Brad Gooch, Flannery; A Life of Flannery O'Connor (New York: Little, Brown and Company, 2009), 448pp.
Mary Flannery O'Connor (1925–1964) published only two novels — Wise Blood in 1952, and The Violent Bear It Away in 1960, and two collections of short stories — A Good Man Is Hard to Find and Other Stories in 1955 and the posthumous Everything That Rises Must Converge in 1965. That output was more than enough for her short life to cast a long shadow across the literary landscape, evidenced by the 195 doctoral dissertations and seventy book length studies of her work. Gooch has written the first major biography of O'Connor since she died, adding to our fund of knowledge from letters that were newly released in 2007 and countless interviews with O'Connor's friends, classmates, colleagues, publishers, and critics.

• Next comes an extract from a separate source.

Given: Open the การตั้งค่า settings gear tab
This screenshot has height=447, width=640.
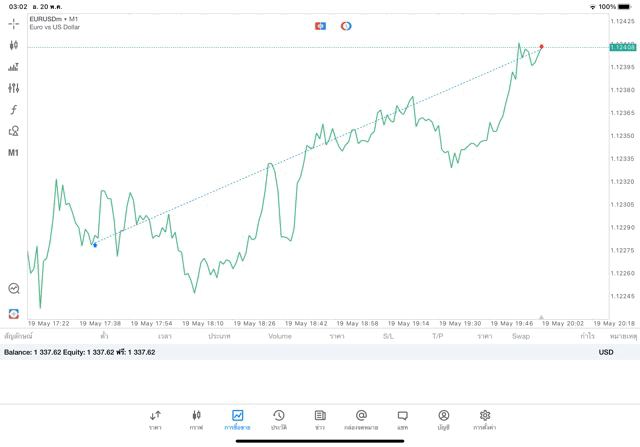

O'Connor cut an odd figure. From her earliest years as an only child, she was always socially awkward, deeply introverted, and colorfully eccentric. She laced her coffee with coke, enjoyed racist jokes, never married, and collected exotic birds (especially her beloved peacocks). A deeply pious Catholic, she lived in the Baptist south. When she entered college she intended to be a political cartoonist but found her calling at the Iowa Writer's Workshop. After leaving Georgia for Iowa, New York City and Connecticut, her diagnosis of lupus at age twenty-six (the same disease that killed her father when he was forty-five) returned her back to isolation on the 550-acre working dairy farm in rural Georgia run by her widowed mother, from which isolation she wrote powerfully disturbing fiction about human nature. O'Connor was also an exceptionally disciplined writer, establishing early on an inviolable and lifelong regimen of writing three pages a day every morning.
Most of all, O'Connor was one of the most important Christian writers of the last century or more. She attended daily mass most of her adult life, and described herself as "a thirteenth century Christian" and "hermit novelist." Indeed, she read broadly and deeply in Aquinas and other theologians. For her, the craft of her art — good stories well told — was an end in itself and a sign of God's grace. The content of her fiction was also her confession of faith: "My subject in fiction is the action of grace in territory largely held by the devil." To those who complained about her grotesque and deeply flawed characters, she insisted that "there is nothing harder or less sentimental than Christian realism," and that "to the hard of hearing you shout, and for the almost blind you draw large and startling figures."
For the most part Gooch connects the events of O'Connor's life with what he perceives as the autobiographical aspects of her fiction. He acknowledges but does not treat in depth O'Connor's cultural racism (she once refused a visit by James Baldwin) or tense relationship with her overbearing mother who ran the farm as a savvy business woman. I also wish that Gooch had included some of O'Connor's extensive art work among the 16 black and white photos. At the end of this biography, though, I was left with a keen sense of awe and gratitude for a woman who, despite her significant suffering and "passive diminishments" (a concept from Teilhard de Chardin that she liked), stayed true to her call and her God.